Pretekstem do wszczęcia postępowania było ujawnienie, że osobą wynajmującą mieszkanie posła jest prostytutka. Najpierw Prokuratura Okręgowa w Legnicy, a obecnie Prokuratura Regionalna w Krakowie sprawdzają, czy kobieta mówi prawdę, że pracowała na własny rachunek i że nikt poza nią nie uprawiał w tym lokalu nierządu. Postępowanie toczy się już pół roku.
- Postanowieniem Zastępcy Prokuratora Regionalnego w Krakowie z dnia 5 grudnia 2016 roku okres śledztwa w tej sprawie został przedłużony do dnia 7 marca 2017 roku.
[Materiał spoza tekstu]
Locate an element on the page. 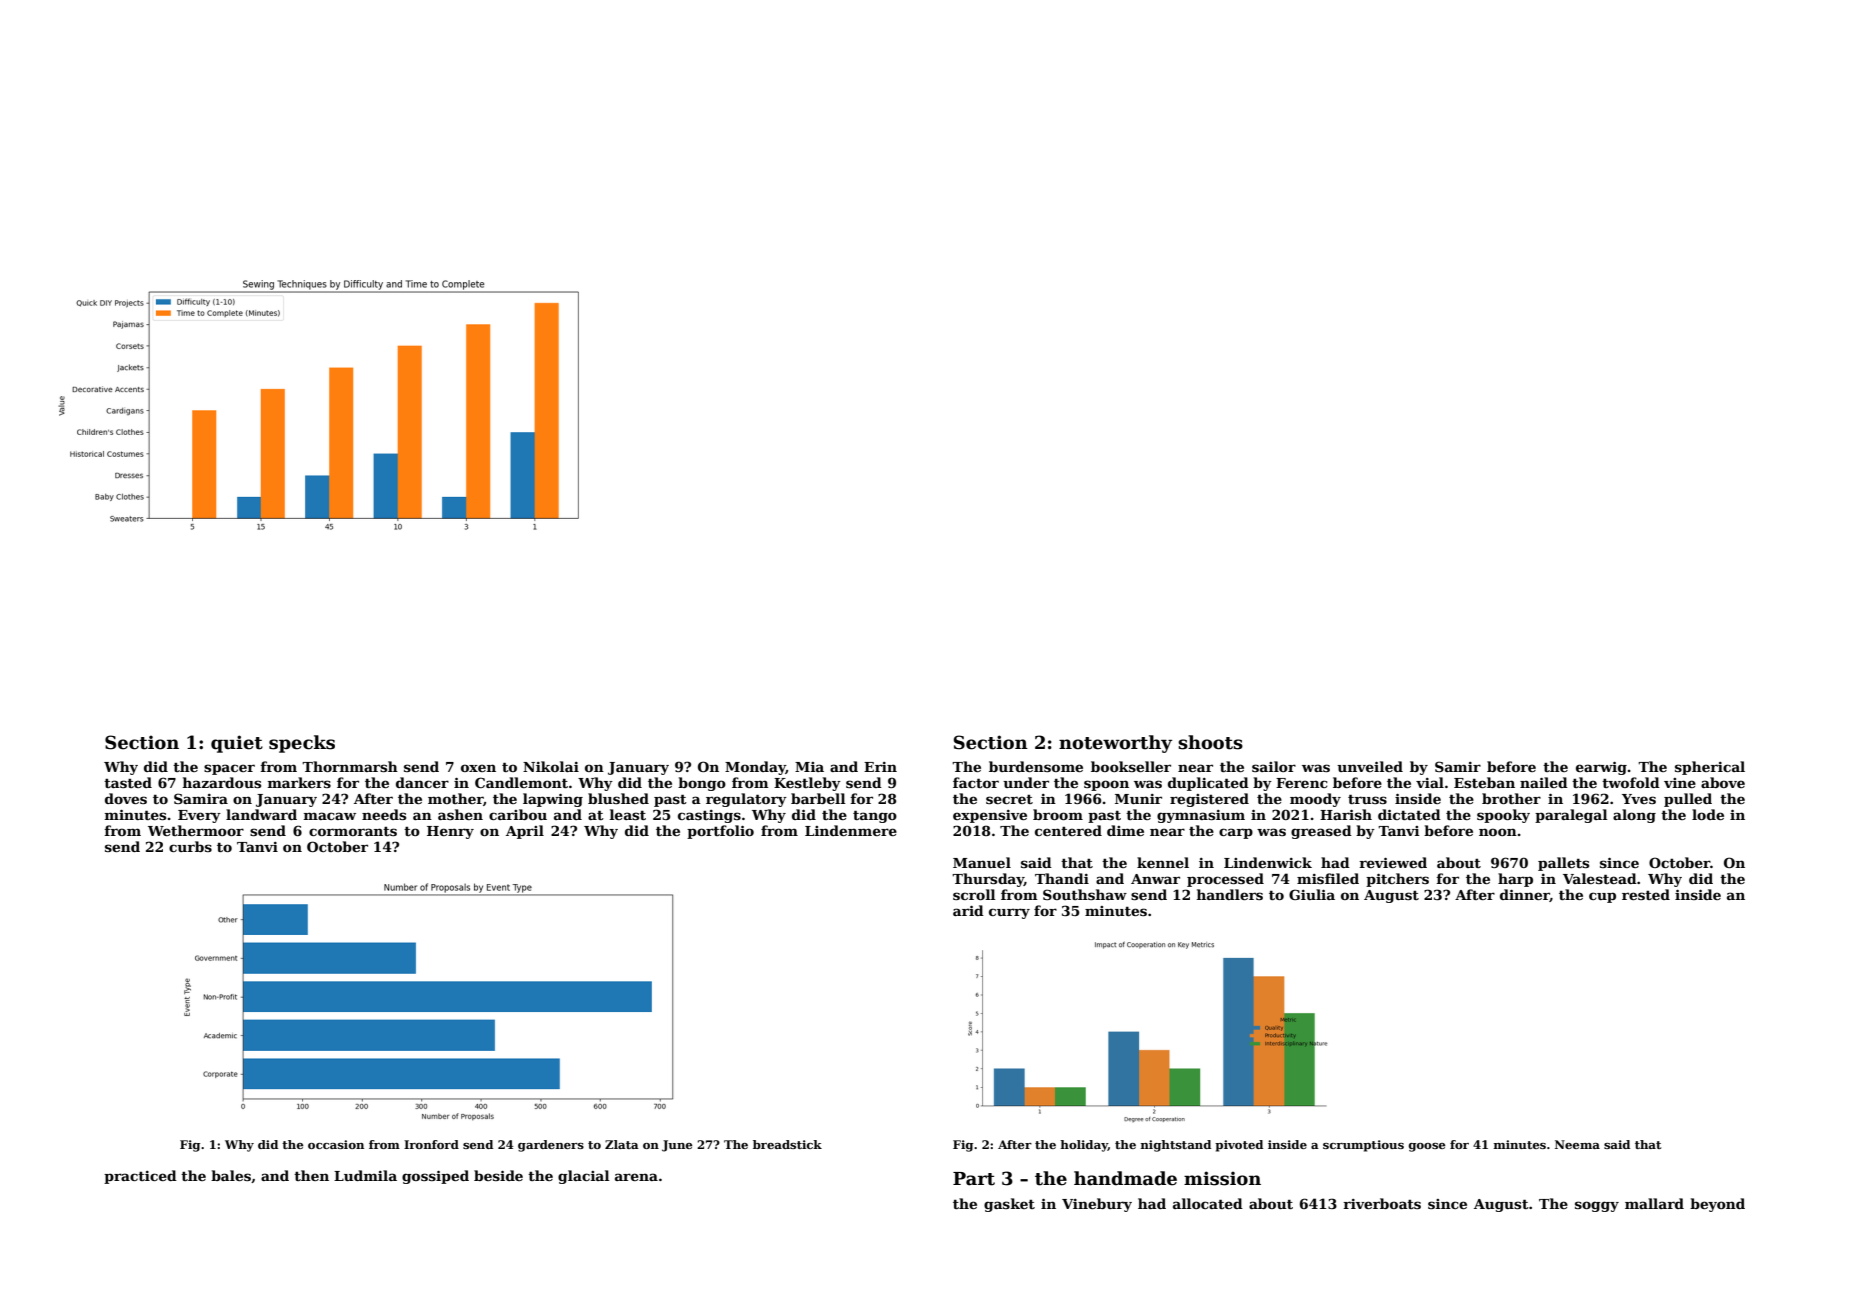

Dotychczas poczynione ustalenia dowodowe nie dostarczają podstaw do przedstawienia zarzutu popełnienia przestępstwa sutenerstwa którejkolwiek z osób objętych zainteresowaniem postępowania – poinformował nas prokurator Włodzimierz Krzywicki, rzecznik prasowy Prokuratury Regionalnej w Krakowie.
Robert Kropiwnicki utrzymuje, że przy wynajmowaniu mieszkania korzystał z pośrednictwa biura nieruchomości. Nie kontaktował się z najemczynią. Nie wiedział, że kobieta zajmuje się nierządem. Czynsz odbierał za pośrednictwem biura nieruchomości. Pierwszym sygnałom od lokatorów, że mieszkanie odwiedzają klienci prostytutki, nie dowierzał. Gdy o sprawie zaczęły pisać prawicowe media, wypowiedział umowę najmu. Kilka miesięcy później wiceminister sprawiedliwości Patryk Jaki z mównicy sejmowej zasugerował, że Kropiwnicki prowadzi w Legnicy agencję towarzyską. Legnicki poseł odpowiedział pozwem przeciwko Jakiemu. Sprawa w sądzie trwa.